Geschichte 1970-1990


1970

Das Jahr 1970

1970

Das neue Landesfeuerwehrgesetz von 1970 bringt einigen Mehraufwand für die Feuerwehr und die Wandlung vom Verein zur Körperschaft öffentlichen Rechts mit sich. Nicht nur mit dieser Problematik muss sich ab nun Rudolf Andre (siehe Kommandanten) konfrontiert sehen, als er zum Nachfolger von Josef Mayer gewählt wird. Nach der Übersiedlung des Roten Kreuzes vom Feuerwehrhaus in ein eigenes Gebäude in der Neusiedler Straße, muss eine Rund-um-die-Uhr-Besetzung des Telefons gewährleistet sein. Mit der Errichtung einer neuen Nachrichtenzentrale, der Telefon-Umschaltung bei Nacht zu den im Haus wohnenden Feuerwehrmännern, insbesondere Zeugmeister Ferdinand Weiß und Feuerwehrkommandant- Stellvertreter Karl Ellmeier, wird das Problem gelöst.

Als Neuerung führt Kommandant Andre so genannte "Chargenbesprechungen" ein, bei denen jeder Funktionär aktiv an der Gestaltung der Wehr mitwirken kann.

Das Jahr 1971

1971

Am 19. November diesen Jahres wird Ehrenfeuerwehrkommandant Anton Rachenzentner (siehe Kommandanten) zu Grabe getragen.
Das Jahr 1972

1972

In diesem Jahr wird die Feuerwehrjugend in Niederösterreich gegründet. In Mödling entsteht ebenfalls eine Feuerwehrjugendgruppe, deren erster Jugendleiter BM Joachim Giebner ist.
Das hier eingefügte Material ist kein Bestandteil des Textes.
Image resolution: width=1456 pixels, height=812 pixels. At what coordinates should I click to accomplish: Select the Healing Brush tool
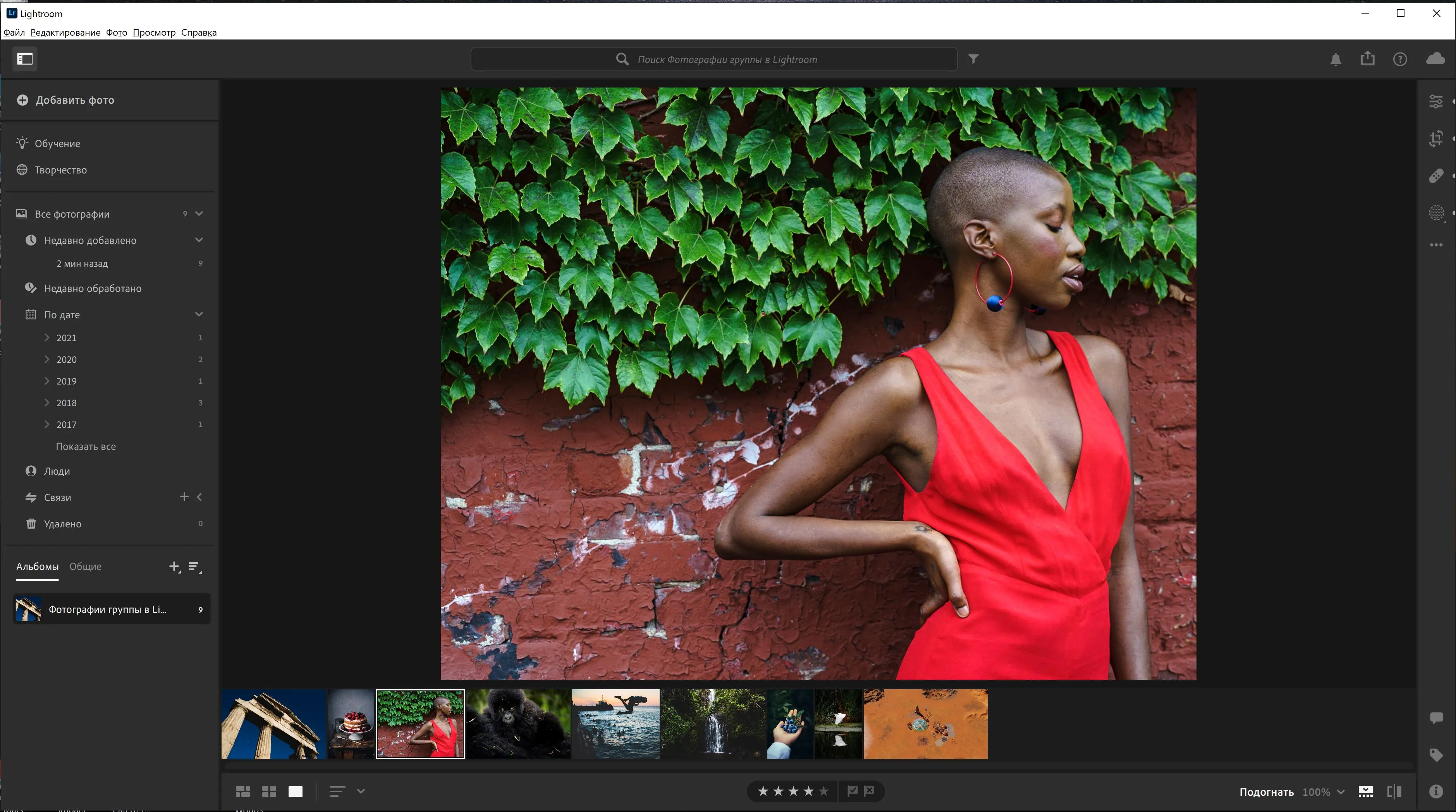[x=1436, y=176]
Es treten im ersten Jahr über 25 Jugendliche der Feuerwehrjugendgruppe bei, darunter Klaus Berger und Harald Ropez, welche immer noch ihren Feuerwehrdienst als aktive Mitglieder leisten.

Im März entsteht ein Brand in der Seidenweberei Zorn in Mödling, starke Unwetter erschüttern den Juli dieses Jahres und gegen Ende des Jahres brennt die Firma Bablik in Brunn am Gebirge.

Das Jahr 1973

1973

Dieses Jahr beginnt mit einem Großbrand im Februar im Versteigerungshaus "Süd". Im April bestreitet die Feuerwehr Mödling mehrere Einsätze bei Sturmschäden, bevor sie im Mai das neue Rüstfahrzeug (auf Mercedes- Fahrgestell) übernehmen kann.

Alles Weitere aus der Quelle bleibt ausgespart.